The performance scores skew in favour of ZOTAC GeForce GTX 680. When it comes to pricing, the ASUS Radeon HD 7970 is priced at a whopping Rs. 38,000 whereas the ZOTAC GTX 680 comes at a sweet pricing or Rs. 32,999. The huge difference in pricing and performance scores make the winner quite evident. The card to win this battle is the ZOTAC GeForce GTX 680 and for those looking to get the highest end single GPU based card, we feel the choice has already been made to go for the GTX 680.

The Single GPU King: ZOTAC GeForce GTX 680 Reviewed!

Update: ZOTAC GTX 680 pre-bookings have started. You can get it from Aditya Infotech. Phone No:+91 8860661898. 
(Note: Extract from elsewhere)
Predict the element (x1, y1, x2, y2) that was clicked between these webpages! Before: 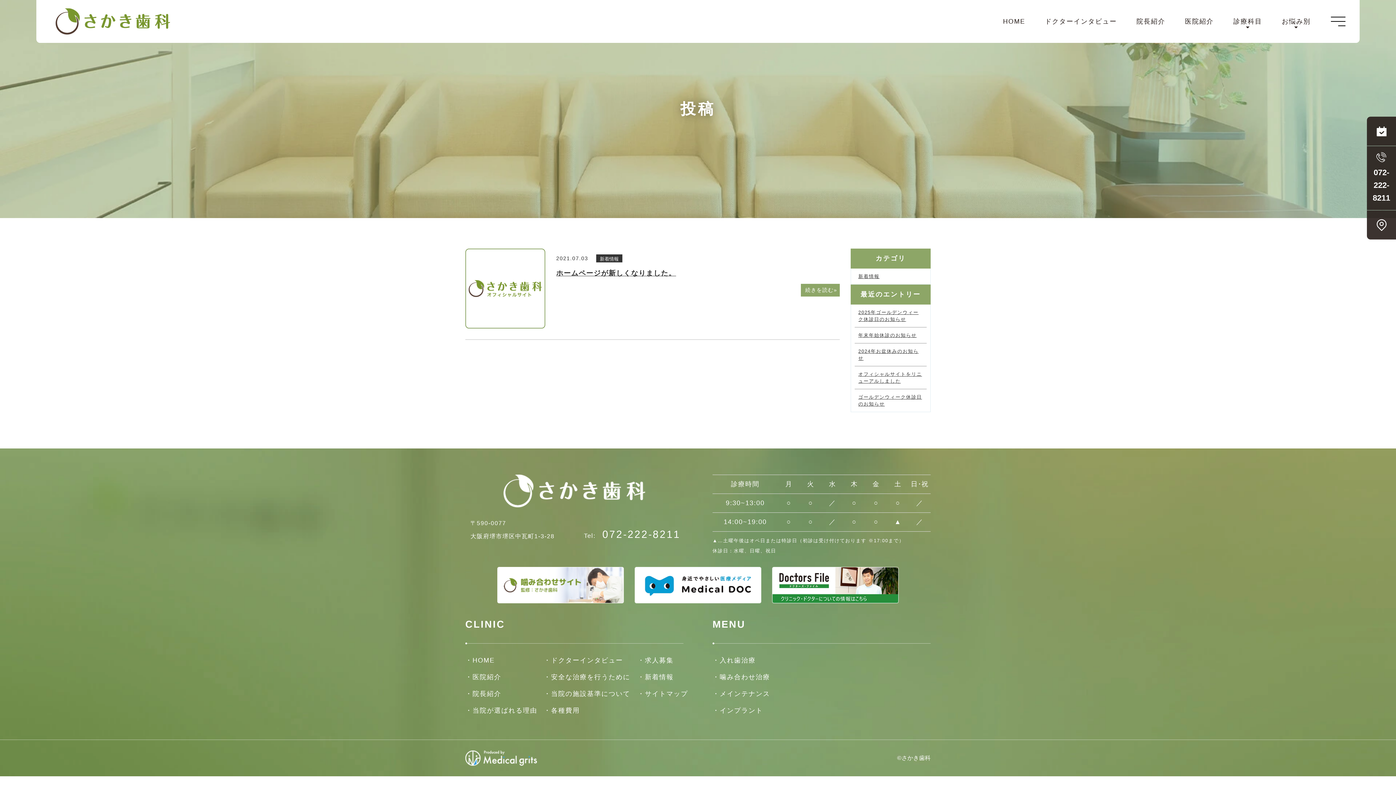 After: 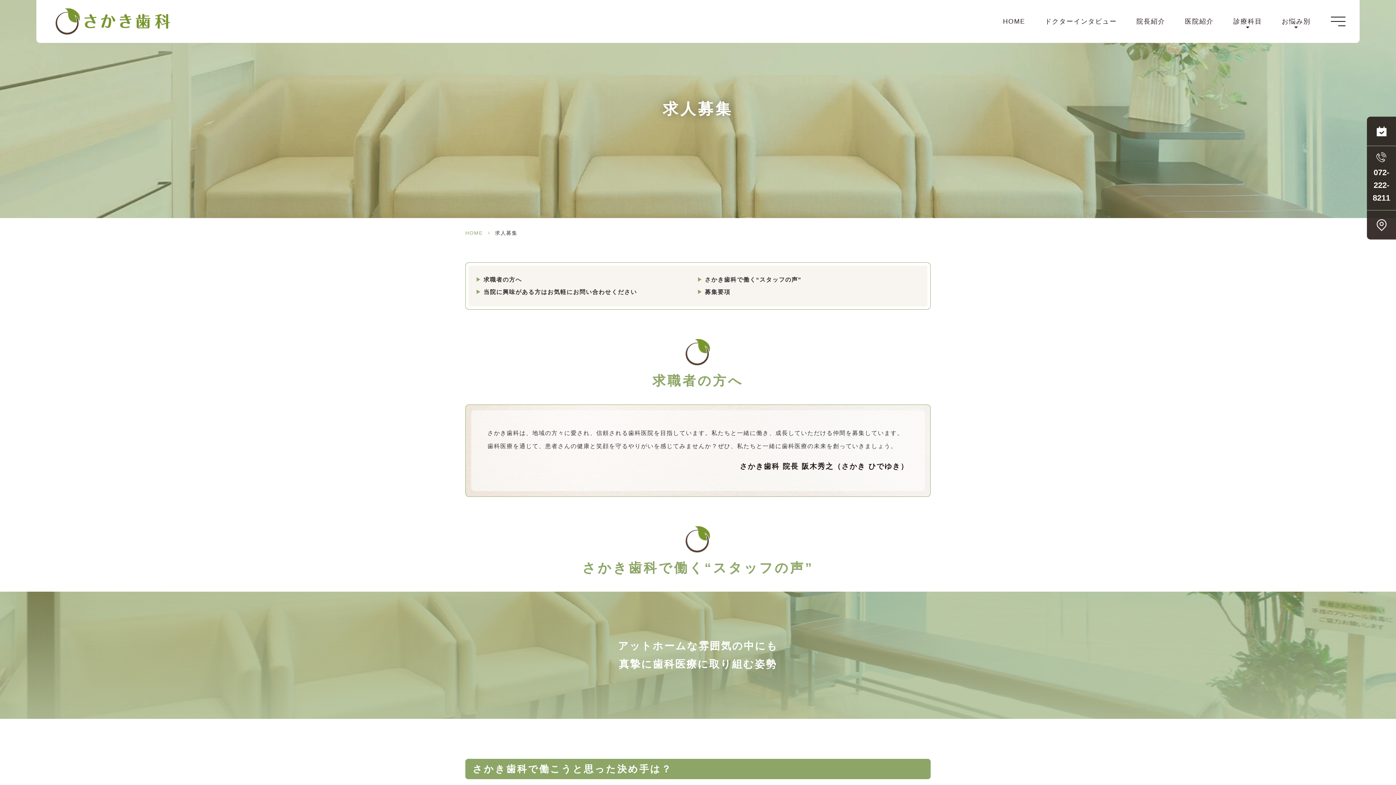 Action: bbox: (637, 657, 673, 664) label: 求人募集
The long wait for the next-gen NVIDIA graphics card series is finally over. NVIDIA announced its flagship single-GPU based graphics card in the new GTX 600 series day before yesterday. The new GPU is codenamed Kepler and it improves upon the Fermi GPUs.

ZOTAC was kind enough to send us the ZOTAC GeForce GTX 680 card for review. We couldn't wait to try it out, specially since the AMD flagship card had scored better than NVIDIA's GTX 580 in most benchmarks.

The GeForce GTX 680 GPU is based on TSMC's 28nm manufacturing process and houses 3.54 billion transistors. The base clock has been set to 1008MHz, with a Boost Clock speed of 1058MHz. We will get to the Boost clock in a bit. The GTX 680 is made of 1536 CUDA cores and the card has 2 GB of fast GDDR5 memory clocked at 6.006GHz. It has managed to keep the maximum TDP at 195 Watts which is much lower than 244 W seen on the GTX 580.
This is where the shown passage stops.